Hello it seems like that documentation for the DatabricksSub Prefect Community #best-practices

Hello, it seems like that documentation for the Da...

Edmondo Porcu

05/04/2022, 5:49 PM

Hello, it seems like that documentation for the DatabricksSubmitRun is obsolete. It suggests to pass the connection string as a string-encoded json using PrefectSecret, but the class only accepts a dict

Kevin Kho

05/04/2022, 5:52 PM

Ah the DatabricksRunNow is newer. Maybe you can try that instead? DatabricksSubmitRun is kept around for backward compatibility

Edmondo Porcu

05/04/2022, 6:22 PM

the annoying thing is that now I need to use databricks CLI to create a job and prefect to run it?

Edmondo Porcu

05/04/2022, 6:28 PM

This is not very useful, I would have expected a Task to create a Job on Databricks too 😞

Kevin Kho

05/04/2022, 6:37 PM

How would you create the job? You’d have a notebook ready and then just define the notebook and compute to run it?

Edmondo Porcu

05/04/2022, 6:39 PM

I found it, it has an horrible name

Edmondo Porcu

05/04/2022, 6:40 PM

Copy code

DatabricksSubmitMultitaskRun

is v2.1 api

Kevin Kho

05/04/2022, 6:40 PM

Feedback is welcome because we’re working on the Prefect 2.0 version. What would you rename it to?

Edmondo Porcu

05/04/2022, 6:41 PM

good question. I think you probably want to have a factory method:

Copy code

def submit_run(apiVersion:str) -> Task

Edmondo Porcu

05/04/2022, 6:42 PM

Can you help me with this ? https://docs.prefect.io/api/latest/tasks/databricks.html#databrickssubmitmultitaskrun I don't understand how the example fits with what we discussed ysterday, sharing a part of the configuration between two tasks

Kevin Kho

05/04/2022, 6:44 PM

It’s just the same. You can use that large init, and then during runtime, override stuff or add more keyword arguments

Edmondo Porcu

05/04/2022, 6:47 PM

but I still have the problem, should I define the function where I create the instance as a task?

Kevin Kho

05/04/2022, 6:50 PM

Ah yes your function can return an initialized task

Edmondo Porcu

05/04/2022, 7:08 PM

that's what I was doing before, ugh

Edmondo Porcu

05/04/2022, 7:09 PM

but instead all the "non params" should be added within the with Flow(...) is that right?

Kevin Kho

05/04/2022, 7:10 PM

No. You can define them outside

Copy code

mytask = MyTask(a=1,b=2)
with Flow(...) as flow:
    mytask(a=3,b=4,c=3)

The run here will override a and b

Kevin Kho

05/04/2022, 7:11 PM

Copy code

with Flow(...) as flow:
    mytask(c=3) # inherits a and b

Edmondo Porcu

05/04/2022, 8:27 PM

let me try agian 😄

Edmondo Porcu

05/04/2022, 8:29 PM

there is something missing in that API

Kevin Kho

05/04/2022, 8:33 PM

What is missing?

:: Rows from a data source ::
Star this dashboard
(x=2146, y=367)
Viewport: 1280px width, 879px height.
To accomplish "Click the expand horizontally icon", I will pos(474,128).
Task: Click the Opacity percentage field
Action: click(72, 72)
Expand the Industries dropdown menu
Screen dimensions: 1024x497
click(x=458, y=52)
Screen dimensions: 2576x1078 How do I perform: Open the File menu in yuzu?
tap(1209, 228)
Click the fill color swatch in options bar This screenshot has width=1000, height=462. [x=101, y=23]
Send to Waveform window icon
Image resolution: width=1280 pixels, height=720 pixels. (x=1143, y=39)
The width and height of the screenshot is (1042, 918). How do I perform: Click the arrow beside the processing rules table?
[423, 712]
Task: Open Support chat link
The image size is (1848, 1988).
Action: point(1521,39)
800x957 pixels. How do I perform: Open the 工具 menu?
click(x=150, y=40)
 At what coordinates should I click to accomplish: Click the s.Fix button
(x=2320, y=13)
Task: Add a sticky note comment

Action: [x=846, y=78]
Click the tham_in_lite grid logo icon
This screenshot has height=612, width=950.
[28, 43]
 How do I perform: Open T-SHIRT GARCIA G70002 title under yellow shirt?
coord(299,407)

:: OBJECTIVES ::
a - According to the forum thread on Prefect's Databricks tasks, why is DatabricksSubmitRun still kept?
b - Write what comes next in the forum thread on Prefect's Databricks tasks, starting after its last message.
These rows are not needed.

:: RESPONSES PER TASK ::
a - It is kept for backward compatibility.

b -
Edmondo Porcu

05/04/2022, 8:33 PM

the shared cluster part

Edmondo Porcu

05/04/2022, 8:33 PM

no BS, y fault

Edmondo Porcu

05/04/2022, 8:33 PM

my fault

Edmondo Porcu

05/04/2022, 9:15 PM

@Kevin Kho this is not working for me 😞

Kevin Kho

05/04/2022, 9:15 PM

What is your error?

Edmondo Porcu

05/04/2022, 9:15 PM

Copy code

job1 = my_factory_method1(spark_version, github_repo, git_ref)
    job2 = my_factory_method2(spark_version, github_repo, git_ref)
    job1(databricks_conn_secret=databricks_connstring)
    job2(databricks_conn_secret=databricks_connstring)

Edmondo Porcu

05/04/2022, 9:16 PM

so my_factory_method_1 / my_factory_method_2 both return a task

Edmondo Porcu

05/04/2022, 9:16 PM

Copy code

File "runner.py", line 122, in <module>
    job1(databricks_conn_secret=databricks_connstring)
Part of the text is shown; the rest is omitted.